I have a memory leak of bitmaps causing out of memory. I ran the tests on Android 5.0 (Samsung S5). I have investigated the issue using Android Studio (1.5.1 + 2.0.0 Preview 7). The HPROF memory dump show that there are multiple byte[] which correspond exactly to a particular huge bitmap I use temporarily. If I make sure I keep references to the bitmap then Android Studio shows me a Bitmap with 11MB dominating size and a byte[] with 11MB Shallow size. If I don't keep references to the bitmaps then some of the bitmaps become garbage collected and some end up as byte[] without incoming references (ie. no parents) as shown in image.

enter image description here

I have tested my app enough to know with reasonable confidence that this 11MB byte[] is a roughly 2891x1000x4 bitmap I have had in memory. Some smaller bitmaps also get leaked and show up with no incoming references.

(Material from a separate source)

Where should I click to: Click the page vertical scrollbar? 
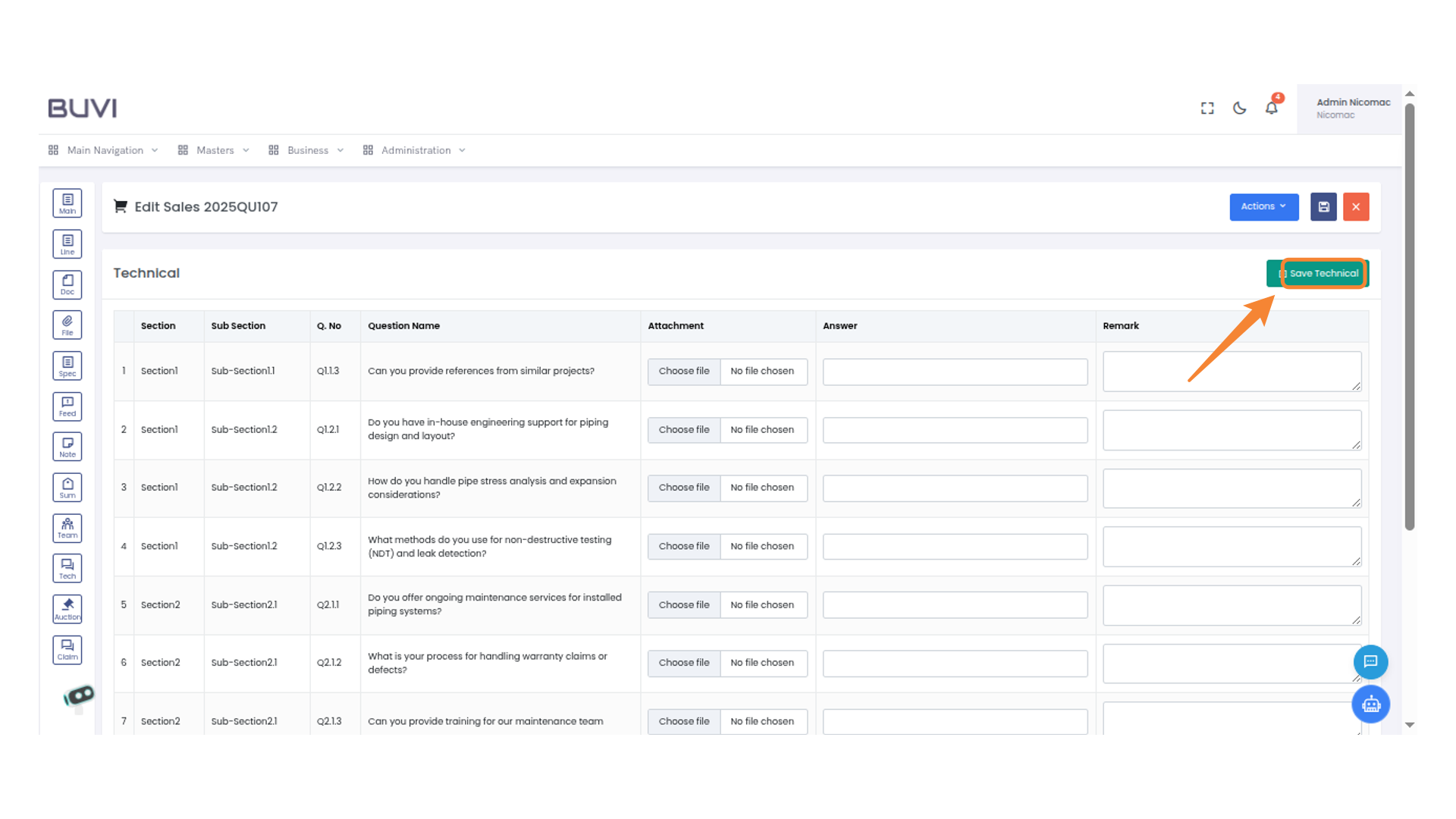pos(1409,318)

The bitmaps above are allocated in a subactivity. If I return to the parent activity (in same process and thus dalvikVM) and force 2x GC then memory is released. Multiple manual GC's does not release the memory before quitting the sub-activity.

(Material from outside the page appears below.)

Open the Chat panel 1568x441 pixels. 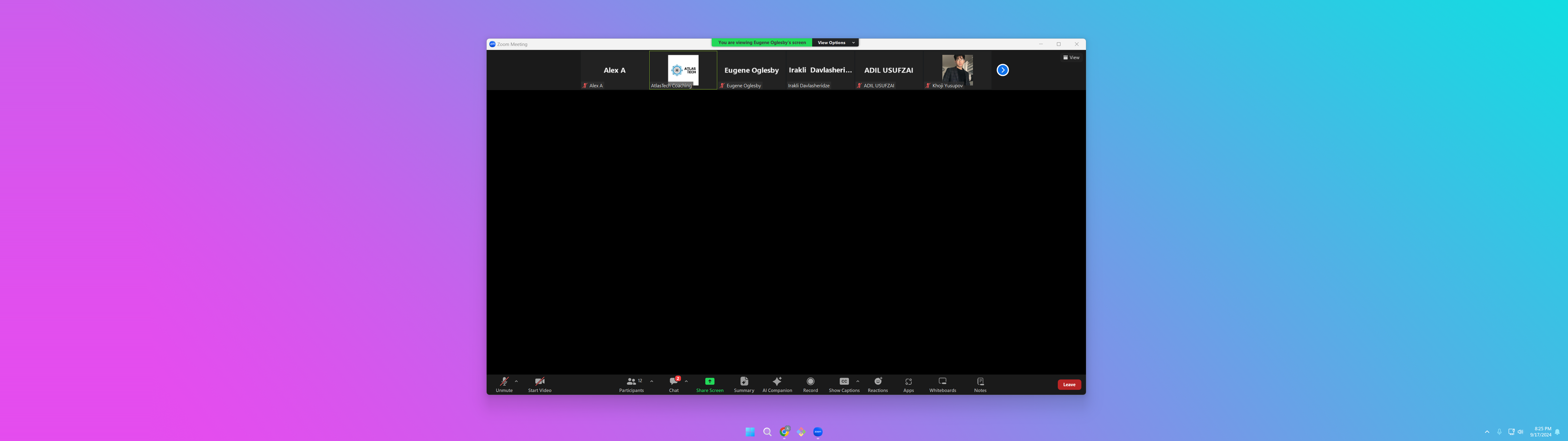tap(674, 384)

It seems to be independent on whether I run bitmap.recycle() or not. It happens very rarely if I just stand in the same place in the app and run the code generating the huge bitmap out of the same view. If I move around the app and generate the bitmap from different views its a lot more frequent, like from 50% leaks to 10% leaks.

  • Is it an Android bug?
  • Do I use the bitmaps wrong in some way and Android studio just fails to show me a correct view of the memory?
  • Is my understanding correct that if there are no parents in the reference tree below (see image), then the memory should be released by garbage collector (hence its an Android Bug or studio bug or hprof dump-bug?)

1条回答
啃猪蹄的小仙女
2楼-- · 2020-03-31 10:27

I found a solution to the leak, though Android Studios reporting of the unreferenced byte[] is still a mystery.

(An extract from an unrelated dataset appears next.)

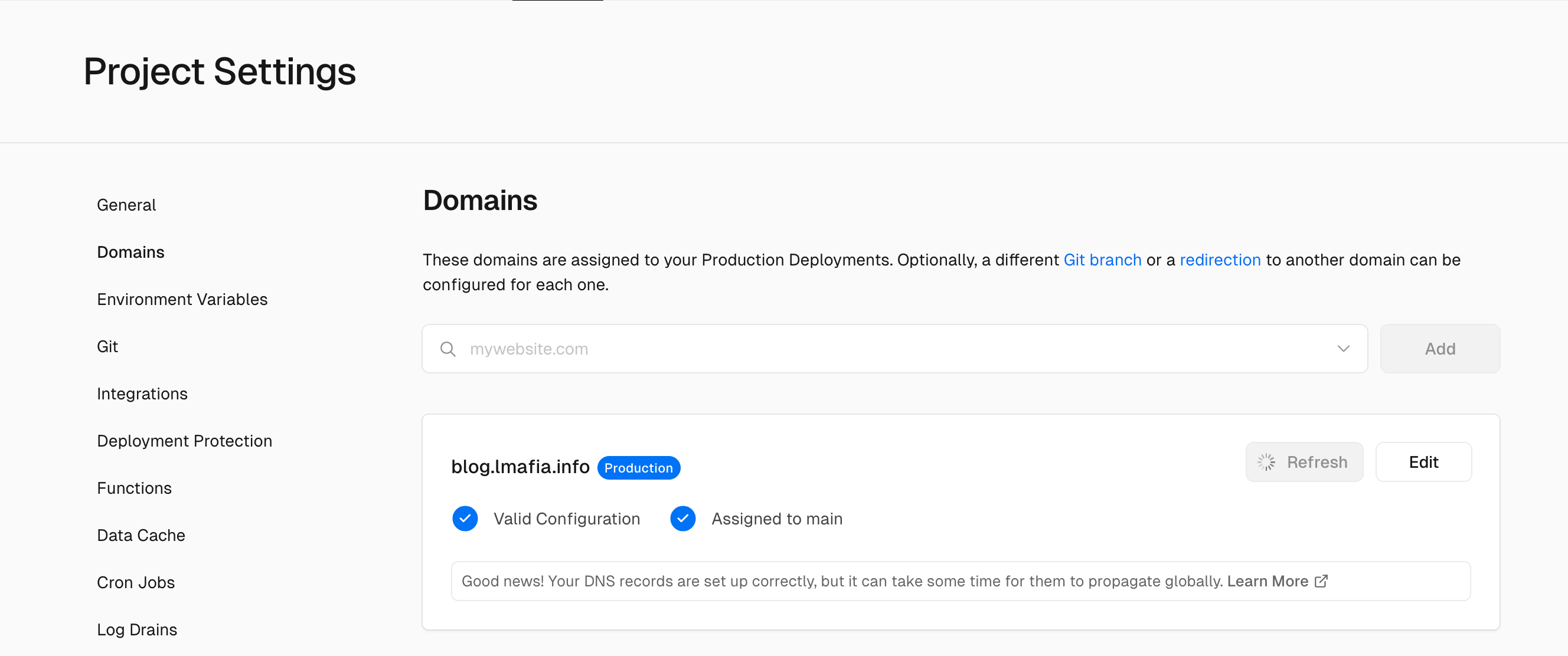
Task: Click the search magnifier icon in domain field
Action: (447, 349)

It appears that the ImageView in which i did

imageView.setImageBitmap(bitmap)

will prevent GC of the bitmaps underlying byte[]. bitmap.recycle() does not help, nor does unbinddrawables() as written about in numerous locations

if (imageView.getBackground() != null) {
    imageView.getBackground().setCallback(null);
}
setImageBackground(imageView, null);
imageView.setImageBitmap(null);
imageView.setImageDrawable(null);

When I removed the view from the viewhiearchy and removed all my own references to the view, then the byte[] was GC'ed and the leak was gone.